Reputation: 645
I have written a Python script that calls a National Oceanic and Atmospheric Administration (NOAA) endpoint with a zip code and gets a list of weather stations in response. The script then converts the response to a Pandas dataframe.
I believe I have it working correctly based on this Replit.The dataframe appears to print to console correctly and I can inspect it using breakpoints.
Using this blog tutorial as my guide, my real goal is to leverage this Python script in a Tableau Prep flow.

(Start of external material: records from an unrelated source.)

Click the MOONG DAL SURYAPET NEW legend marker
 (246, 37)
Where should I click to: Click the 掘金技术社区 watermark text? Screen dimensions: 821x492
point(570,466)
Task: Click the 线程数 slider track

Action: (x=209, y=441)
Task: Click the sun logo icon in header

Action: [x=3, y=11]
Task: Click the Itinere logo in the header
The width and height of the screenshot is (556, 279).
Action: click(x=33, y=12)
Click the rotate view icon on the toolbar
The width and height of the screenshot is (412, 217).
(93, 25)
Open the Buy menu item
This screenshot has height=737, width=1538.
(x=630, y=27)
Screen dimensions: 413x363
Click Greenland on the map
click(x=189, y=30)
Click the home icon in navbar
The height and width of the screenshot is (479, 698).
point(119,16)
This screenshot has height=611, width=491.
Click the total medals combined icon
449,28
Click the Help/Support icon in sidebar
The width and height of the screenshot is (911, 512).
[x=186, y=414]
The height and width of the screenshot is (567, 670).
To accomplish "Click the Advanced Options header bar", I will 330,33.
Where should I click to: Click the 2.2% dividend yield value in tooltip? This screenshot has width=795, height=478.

Tableau Prep is basically a desktop ETL tool, similar to PowerQuery, but different :).
I have a local working instance of a TabPy server, whose logs also appear to be showing proper construction of the dataframe (image below). However, I'm getting a TypeError : 'DataFrame' object is not callable
. I've also provided an image of the same error surfaced in the Tableau Prep interface.
Any help is sincerely appreciated.
Here's the syntax of the actual script running on my TabPy server - with minimal modifications from what's on Replit.
import requests;
import pandas as pd;
import json;
zip = '97034'
userToken = 'foobar123'
headerCreds = dict(token = userToken)
url = 'https://www.ncei.noaa.gov/cdo-web/api/v2/stations?&locationid=ZIP:' + zip
global dfWorking
def get_stations_for_zip():
r = requests.get(url, headers = headerCreds)
data = json.loads(r.text)
if 'results' in data:
data = data.get('results')
dfWorking = pd.DataFrame(data)
# Column datatypes as received
# elevation float64
# mindate object
# maxdate object
# latitude float64
# name int64
# datacoverage float64
# id object
# elevationUnit object
# longitude float64
dfWorking = dfWorking.astype({'name': 'str'})
# dfWorking['name'] = dfWorking.index
# defining an index converts back to float64
print(dfWorking)
else:
print('no results object in response')
return dfWorking
# Note: the below prep functions are undefined until they are on a TabPy server
def get_output_schema():
return pd.DataFrame({
'elevation' : prep_decimal(),
'mindate' : prep_string(),
'maxdate' : prep_decimal(),
'latitude' : prep_date(),
'name' : prep_string(),
'datacoverage' : prep_decimal(),
'id' : prep_decimal(),
'name' : prep_string(),
'elevationUnit' : prep_decimal(),
'longitude' : prep_decimal()
});
get_stations_for_zip()
Upvotes: 0
Views: 253
Reputation: 645
The solution required two changes:
get_stations_for_zip()
, but needed get_stations_for_zip
without parenthesisget_stations_for_zip
function needed to take "df" (for dataframe) as an argument. So def get_stations_for_zip(df):
. Strangely this argument is never used within the function, but it's necessary and the blog I was referencing shows the same.Here's a quote from help.tableau.com's article Use Python scripts in your flow
When you create your script, include a function that specifies a pandas (pd.DataFrame) as an argument of the function. This will call your data from Tableau Prep Builder.
Upvotes: 1
Reputation: 1032
This line is wrong:
execution_result = get_stations_for_zip()(pd.DataFrame(_arg1))
because get_stations_for_zip
is returning DataFrame, and you are threating it as python function, so you are trying:
df = get_stations_for_zip()
df(pd.DataFrame(_arg1)) # and error is right here
Upvotes: 0